Go to the line holding "Task: Click the Fast modu FEC hataları count" in the data below. Return it and each line after it through the last, exactly, and skip the pictures.

** Opening DATA PROVIDED block **

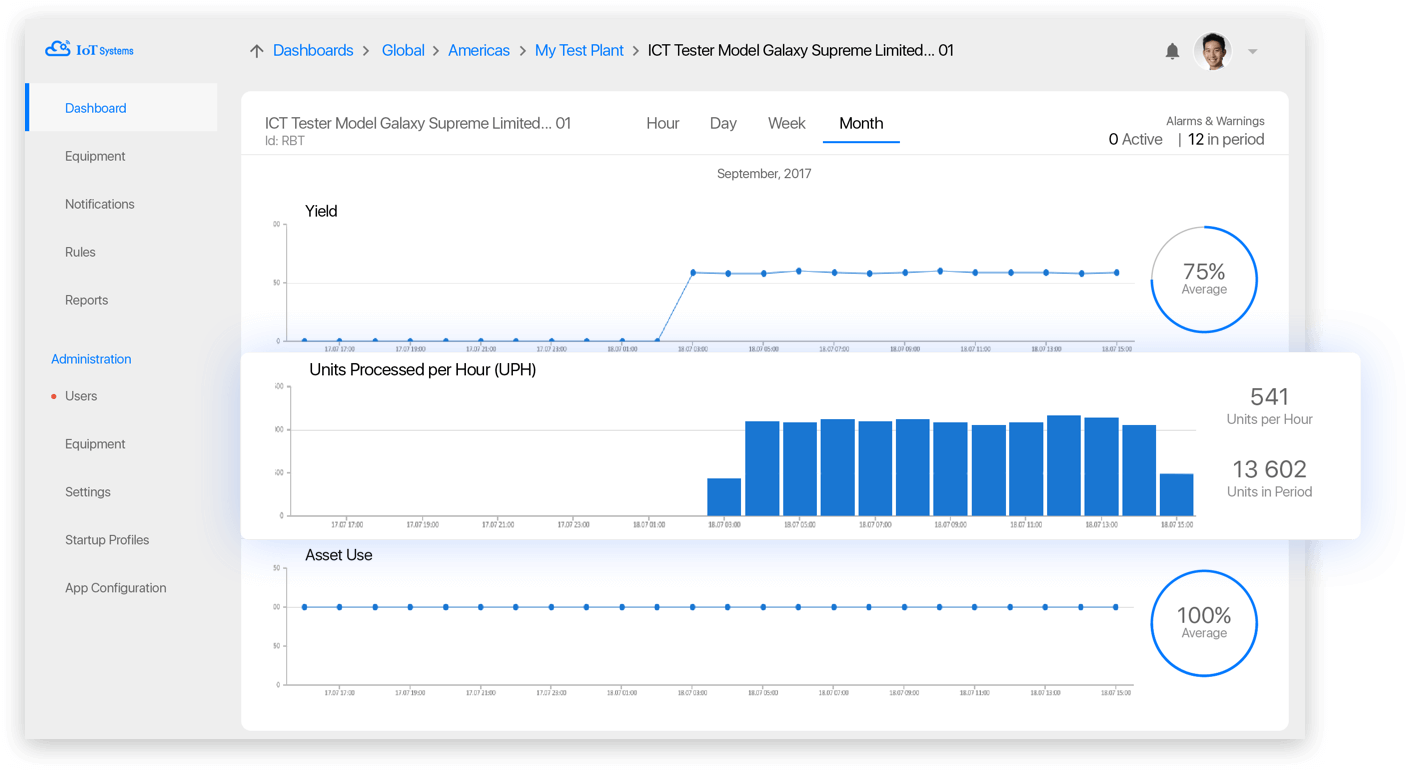The width and height of the screenshot is (1411, 770).
Task: Click the up arrow before Dashboards breadcrumb
Action: (x=257, y=51)
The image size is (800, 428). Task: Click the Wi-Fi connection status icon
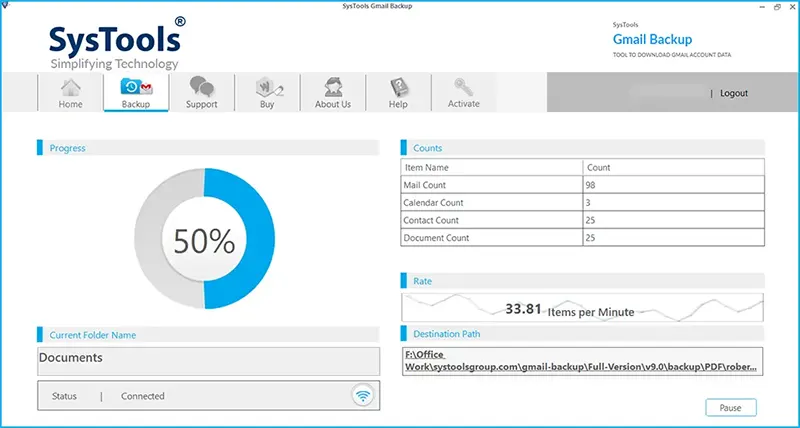coord(363,395)
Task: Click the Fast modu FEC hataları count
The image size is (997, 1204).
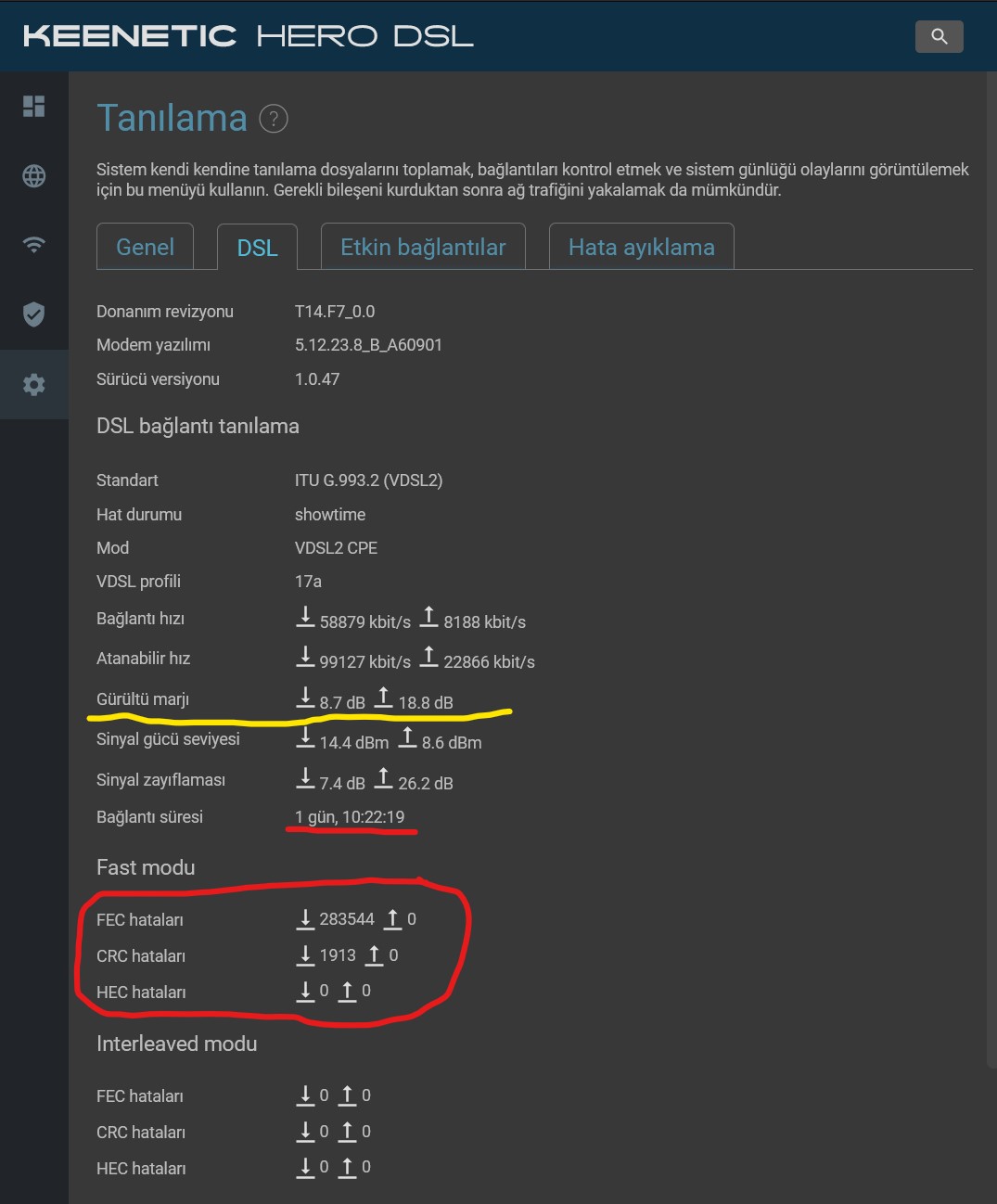Action: click(347, 919)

** Closing DATA PROVIDED block **

## SOLUTION
Task: Click the Fast modu FEC hataları count
The image size is (997, 1204).
Action: click(347, 919)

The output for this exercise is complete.